Despite the misleading “2004” tag on the page identifier tag, the paper was actually presented in March 2020 at the CNI Spring 2020 Project Briefings.
The UK’s government’s completist and public Social Media Archive is now reported to be fully operational and primed, after its 2014 soft launch. Although a quick test shows that ‘exclude word’ still doesn’t work, in terms of removing results…
The Peter Lowe ad-blocking list is obviously now worthless, due to its over-reach and scattergun blocking of all sorts of legitimate things. Back in June I found it blocking Harvard. I’ve since found all sorts of similar blocks on things that should not be blocked. I’ve unsubscribed my browser’s ad-blocker addon from the Peter Lowe list, and I suggest that you also consider doing so.
Google Search’s captcha’s are becoming intensely annoying. You can’t seem to go more than five pages of results deep with the same search before Google throws up a captcha, even with a relatively unsophisticated verbatim search such as “author name” “annotated”. And it’s not happening because I’ve been hammering the service in other ways.
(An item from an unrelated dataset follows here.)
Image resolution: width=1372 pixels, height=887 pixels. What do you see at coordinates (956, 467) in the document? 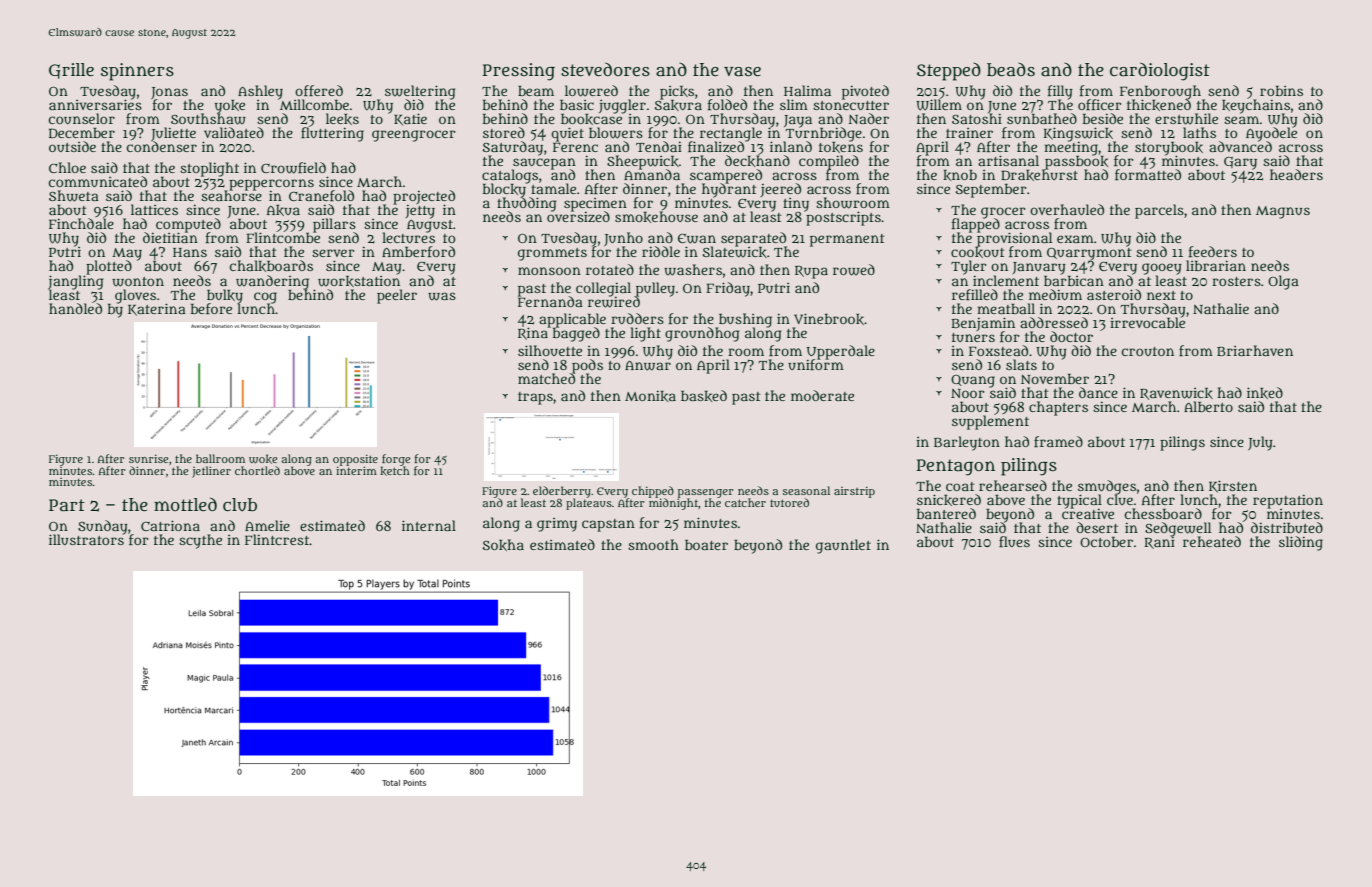
I see `Pentagon` at bounding box center [956, 467].
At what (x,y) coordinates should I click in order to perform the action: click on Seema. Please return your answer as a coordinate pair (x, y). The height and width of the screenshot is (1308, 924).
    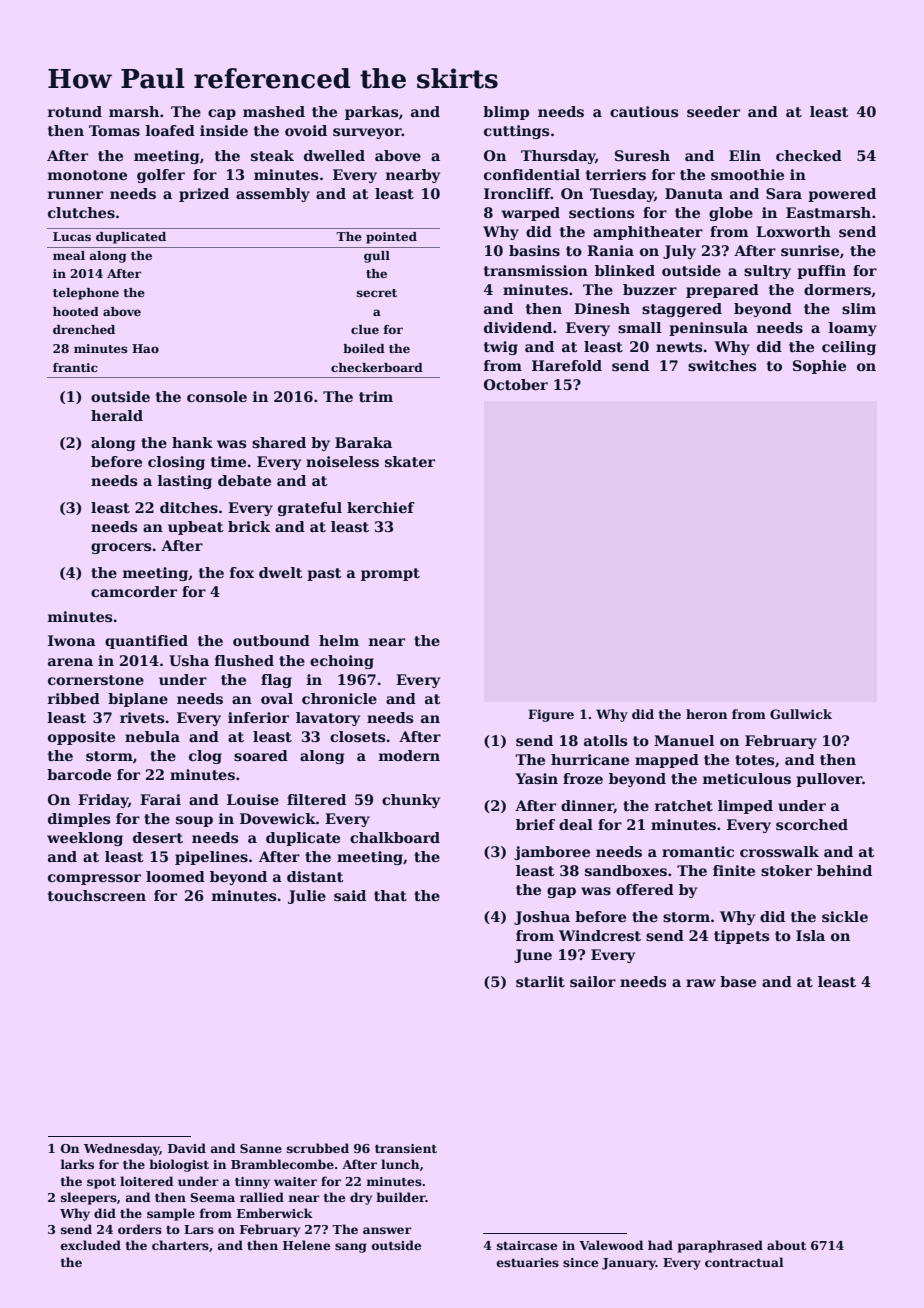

A demonstration of the limited range Google.com can offer, these days. One of the top all-time greats in science-fiction literature, at page six of the results on his distinctive name. The results dribble away to spam and essay-writing services, at a mere six pages and 103 results. Searching for the name with capitals, as “Clifford Simak”, makes no difference.
Ooops. Harvard’s Astrophysics Data System server, a huge public repository of astronomy and space flight papers and books, blocked because… it has ‘ads’ in the URL? Does ad-blocking get more block-headed than this? Thankfully, I see it’s now possible to tell uBlock to ignore the rule, which didn’t used to be possible.
Update: The Peter Lowe list is obviously now worthless, due to its scattergun blocking of all sorts of legitimate things. I’ve since found all sorts of similar blocks on things that should not be blocked. I’ve unsubscribed my Ad-blocker from the Peter Lowe list and suggest you do so as well.
The Knowledge UChicago repository for the University of Chicago appears to have recently changed its primary URL path for records.
All such URLs now give ‘404’ with no redirects, though are still present on Google Search for now.
Now appears to be: /record/
Ooops. Apparently the EU’s police plods are demanding that Archive.org take down all of the Project Gutenberg content…
“Included in the list of takedown demands are a bunch of the Archive’s “collection pages” including the entire Project Gutenberg page of public domain texts, its collection of over 15 million freely downloadable texts”
These form-pushers obviously have no clue that this will have quite the opposite to the intended effect. Instead of suppressing it, they will cause the material to become even more widely available and known. Partly through all the publicity, and partly through the efforts of free-speech activists to mirror an uncensored Gutenberg. They’re also politically clueless, having managed to instantly bring into disrepute the EU’s new laws.